Die Frage die mich am meisten beschäftigte war, weshalb Harry sich ausgerechnet jetzt von Beth getrennt hatte. Noch am Sonntagmorgen sah es nicht so aus, als hätte er irgendwelche Gedanken in diese Richtung gehegt. Und am Abend desselben Tages hatte er die Beziehung beendet. Nachdem wir erneut mehr Zeit miteinander verbracht hatten, als gut für uns war. Ich musste definitiv mit ihm reden, um herauszufinden ob es einen Zusammenhang zwischen diesen Dingen gab. 

Die Ringe unter Beths Augen verrieten, dass sie noch weniger geschlafen hatte als ich. Vermutlich jedoch aus anderen Gründen. Sie war sehr viel schweigsamer als gewöhnlich, was mein schlechtes Gewissen nur noch verstärkte. 
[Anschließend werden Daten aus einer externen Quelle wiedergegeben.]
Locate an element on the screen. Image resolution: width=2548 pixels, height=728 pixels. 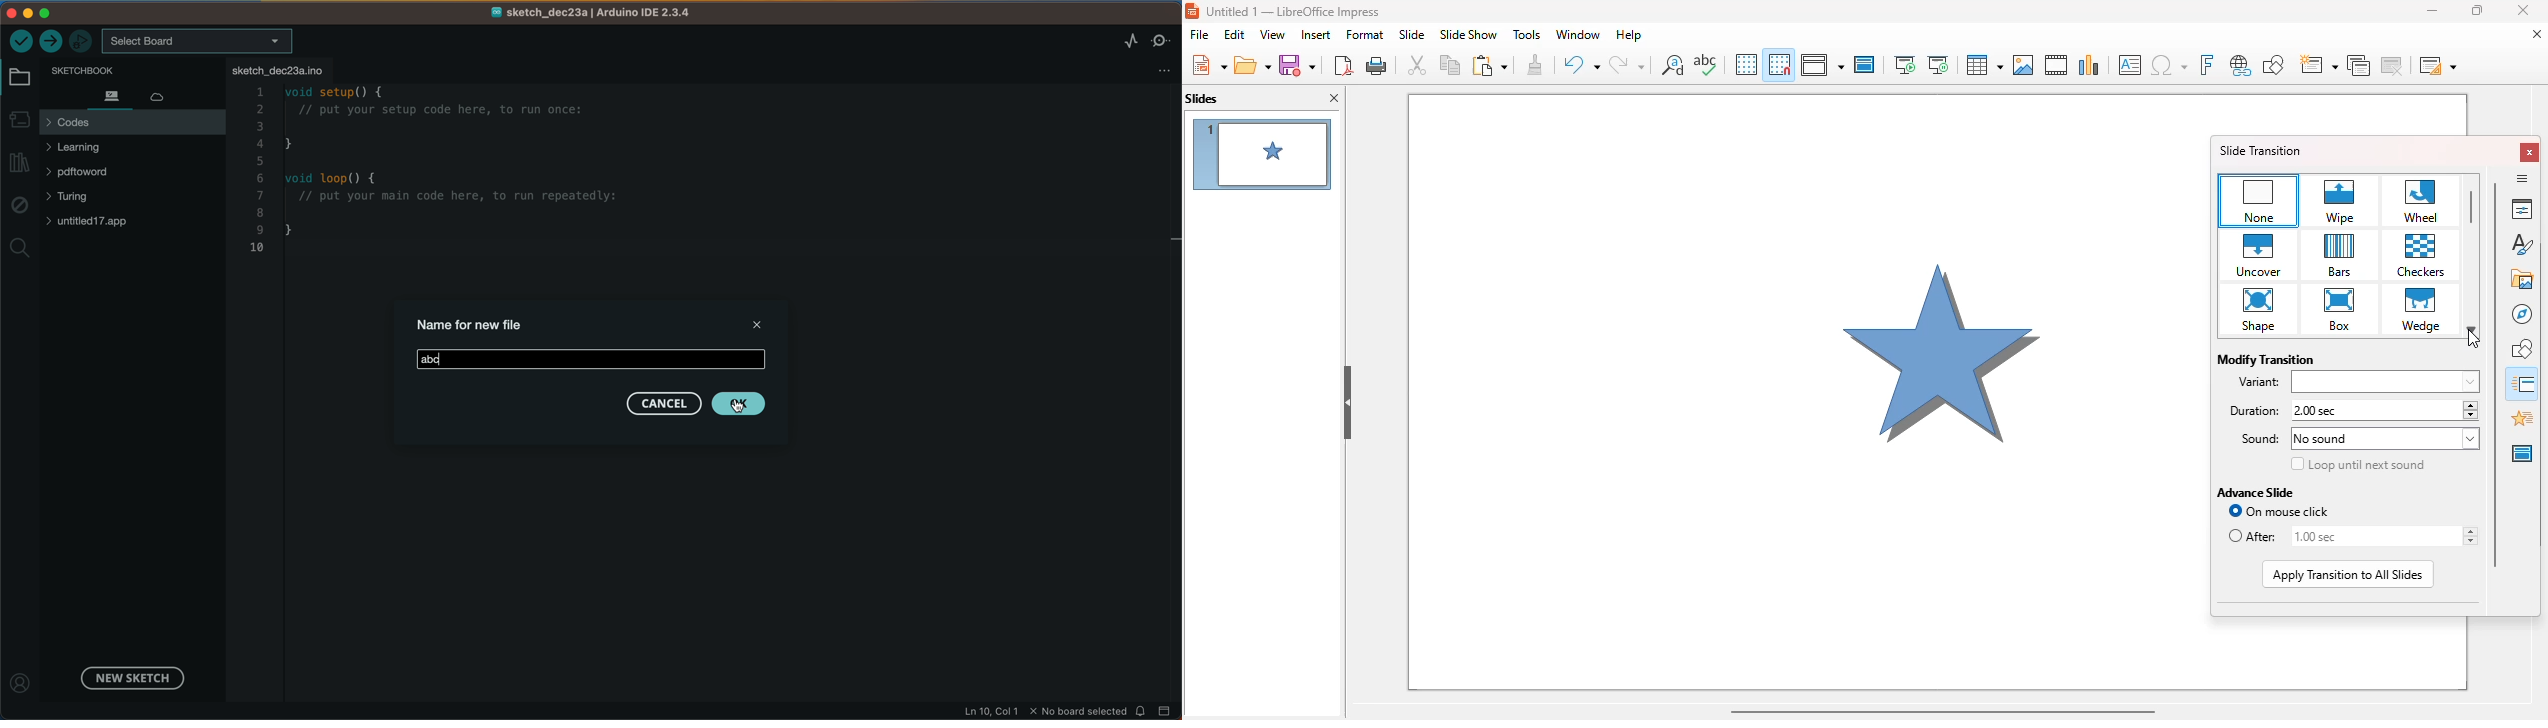
after is located at coordinates (2253, 537).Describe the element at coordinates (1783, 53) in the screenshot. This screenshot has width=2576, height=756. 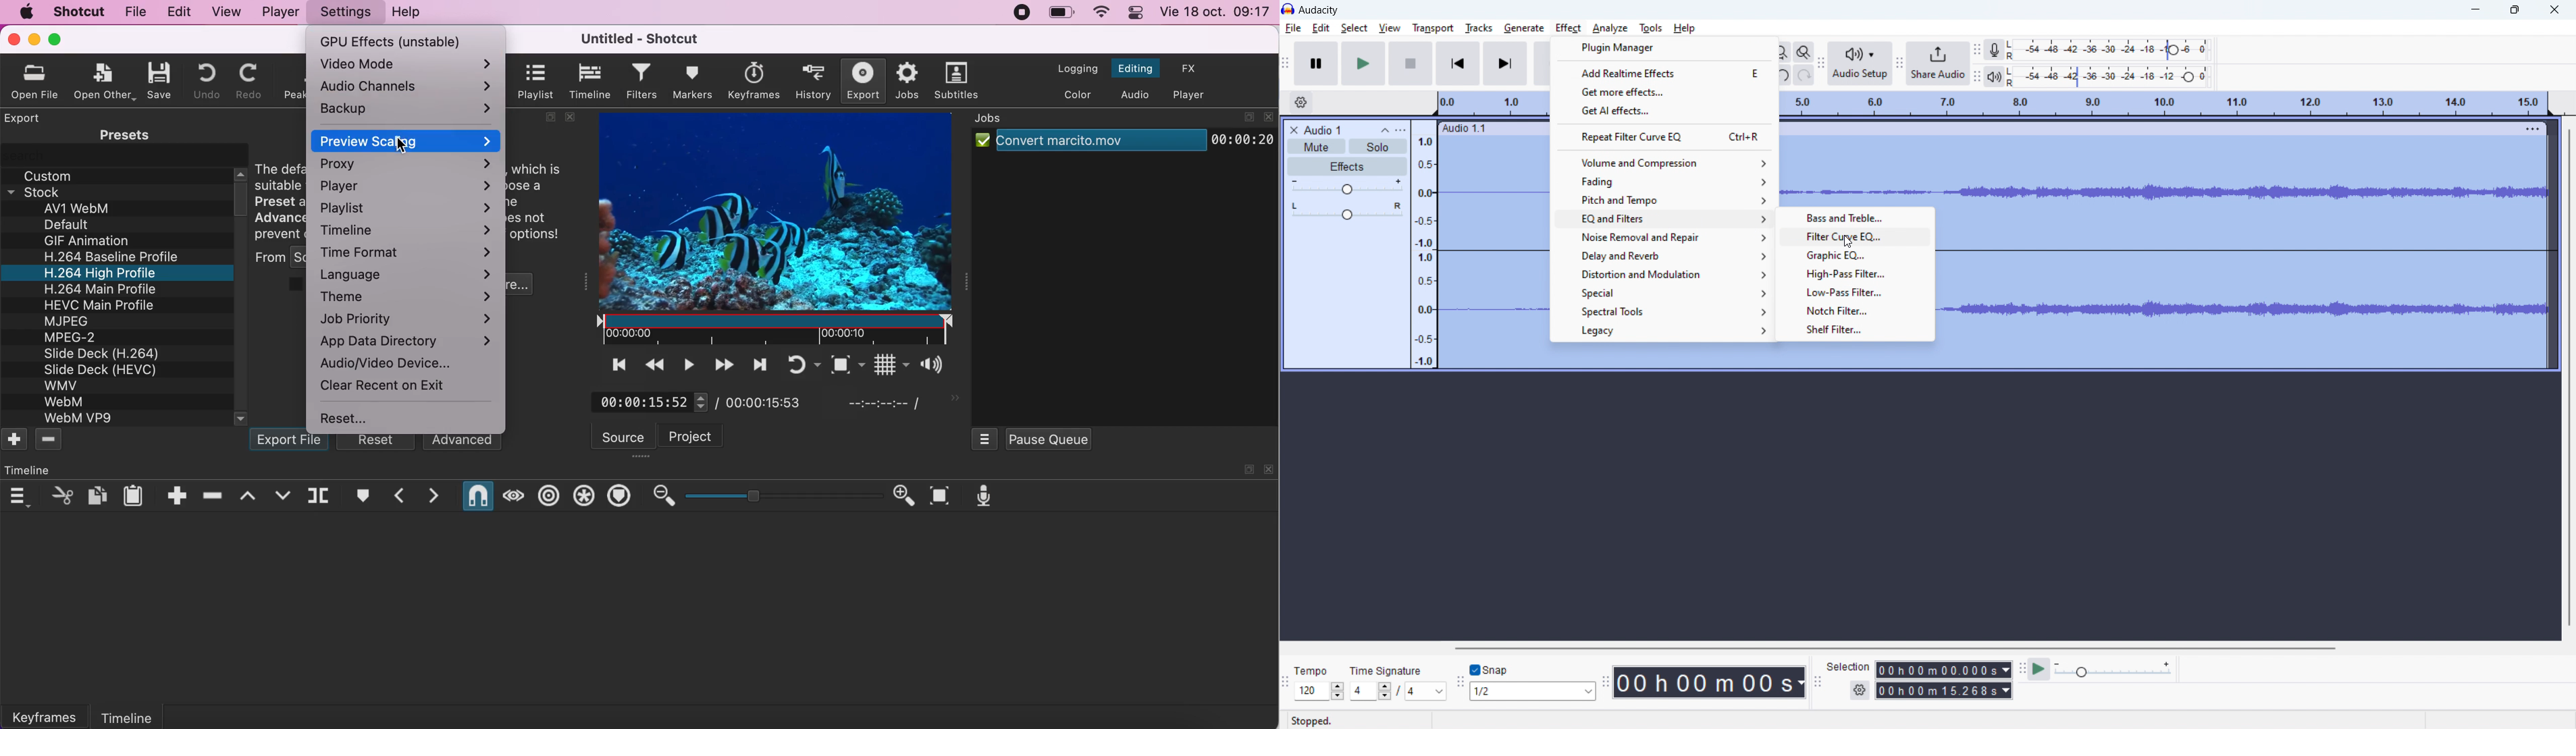
I see `fit project to width` at that location.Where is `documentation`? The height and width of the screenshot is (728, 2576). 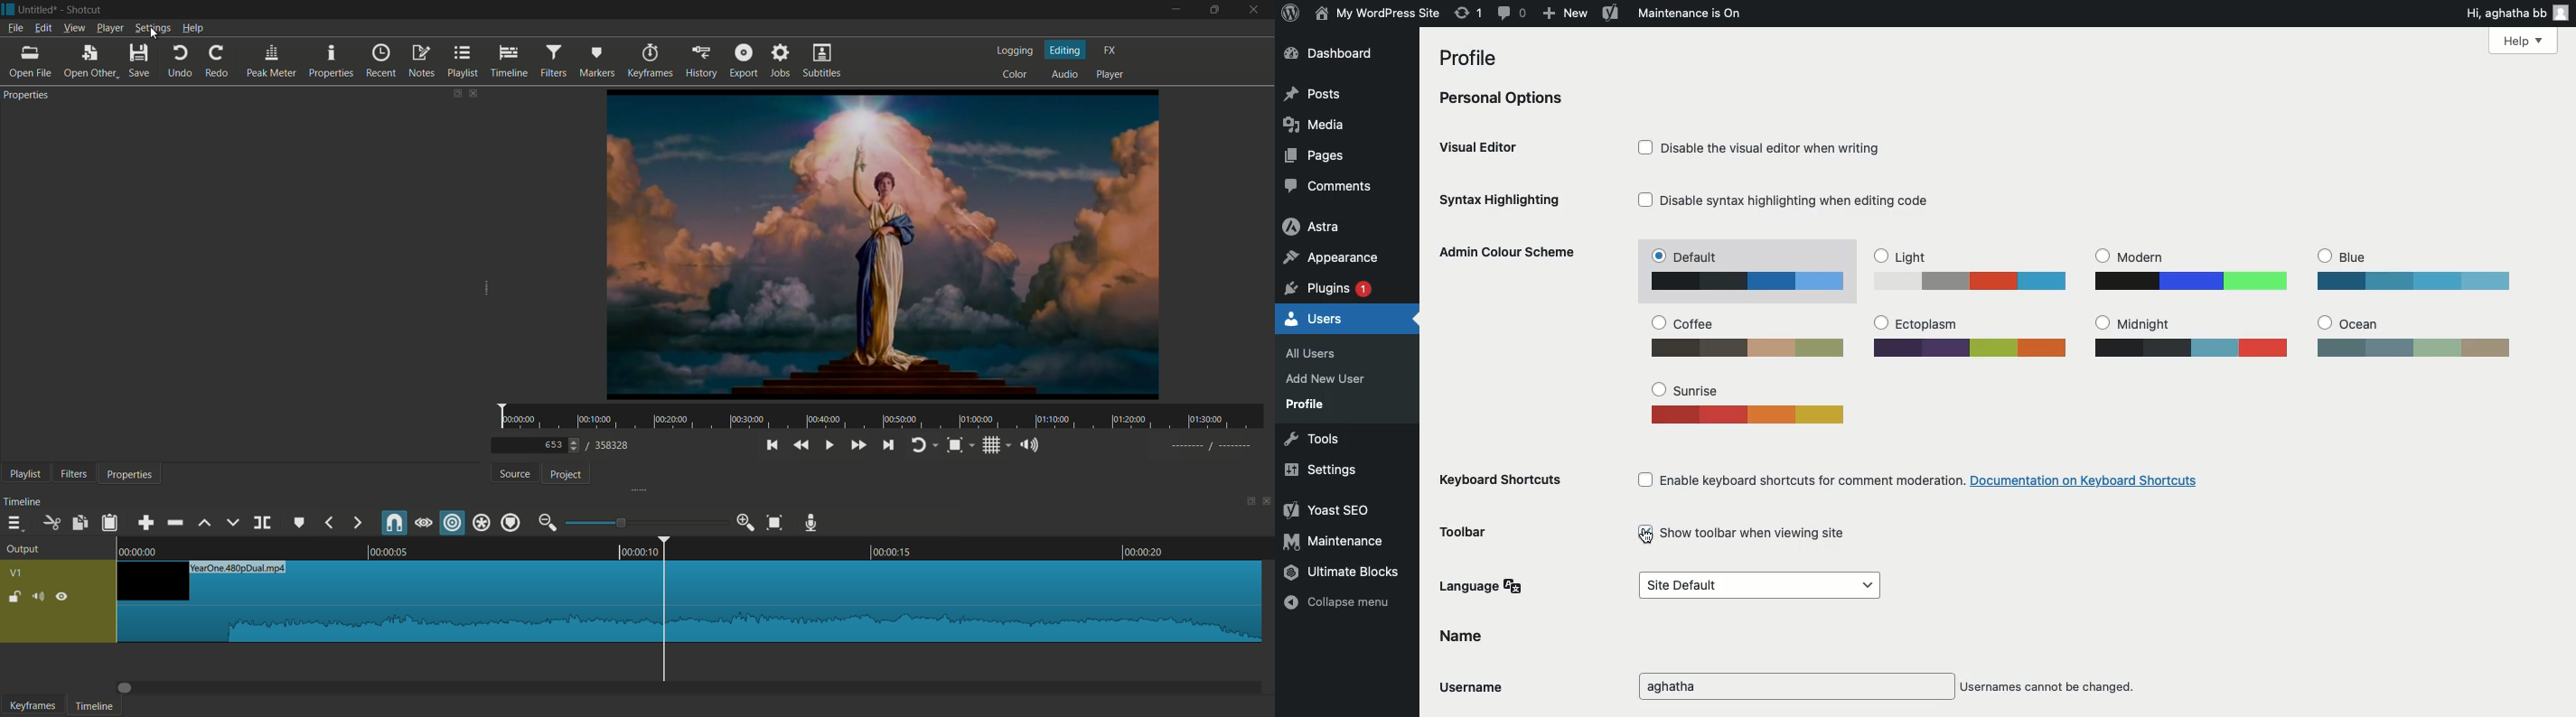
documentation is located at coordinates (2088, 480).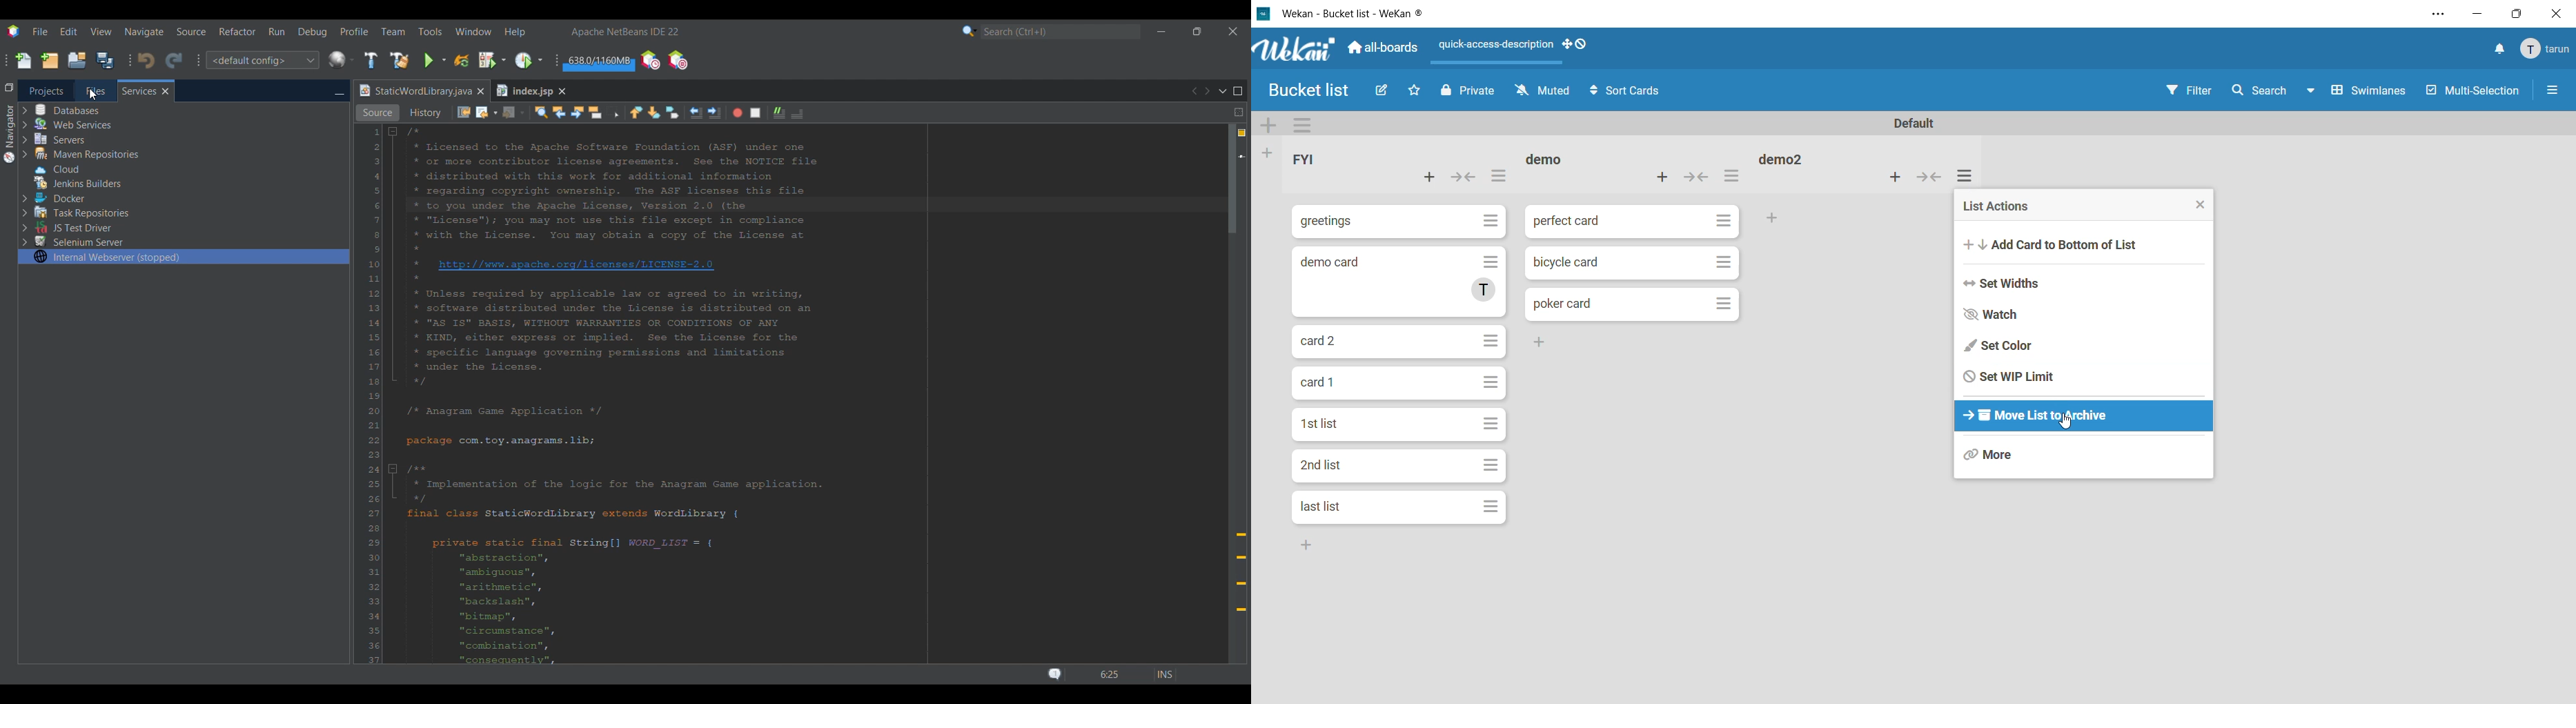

In der Hoffnung dort auf Harry zu treffen, machte ich mich vor Kursbeginn mal wieder auf den Weg zum Coffeeshop. Doch er tauchte nicht auf. Unser Gespräch musste ich also auf einen anderen Zeitpunkt verlegen. Denn auch zum Unterricht erschien er erst in letzter Minute und setzte sich wie üblich neben Zayn. Ich versuchte meinen Blick möglichst die ganze Zeit nach vorne zu richten, obwohl ich schören könnte, dass ich spürte, wie er mich immer wieder ansah. Nialls Verhalten zeigte mir ein weiteres Mal wie wenig ich seine Zuneigung verdient hatte. Er war nett und freundlich, verlor kein Wort über die Vorkommnisse am Wochenende. Stattdessen redeten wir über Louis' Geburtstag, der zu meinem Schrecken nicht mehr weit entfernt war. Niall und ich waren uns einig, dass wir irgendwo mit ihm feiern gehen mussten, wenn nicht sogar selbst etwas zu organisieren. Was ich meinem besten Freund schenken sollte, wusste ich absolut nicht, aber zwei Wochen blieben mir zum Glück noch. Am Ende der Stunde kündigte Mr. Parker ein weiteres Projekt an. Dieses Mal stellte er uns frei, ob wir alleine oder mit einem Partner arbeiteteten. Ohne groß zu überlegen, einigten Niall und ich uns auf Partnerarbeit. Bei ihm konnte ich mich wenigstens darauf verlassen, dass er am Prüfungstag erscheinen würde. 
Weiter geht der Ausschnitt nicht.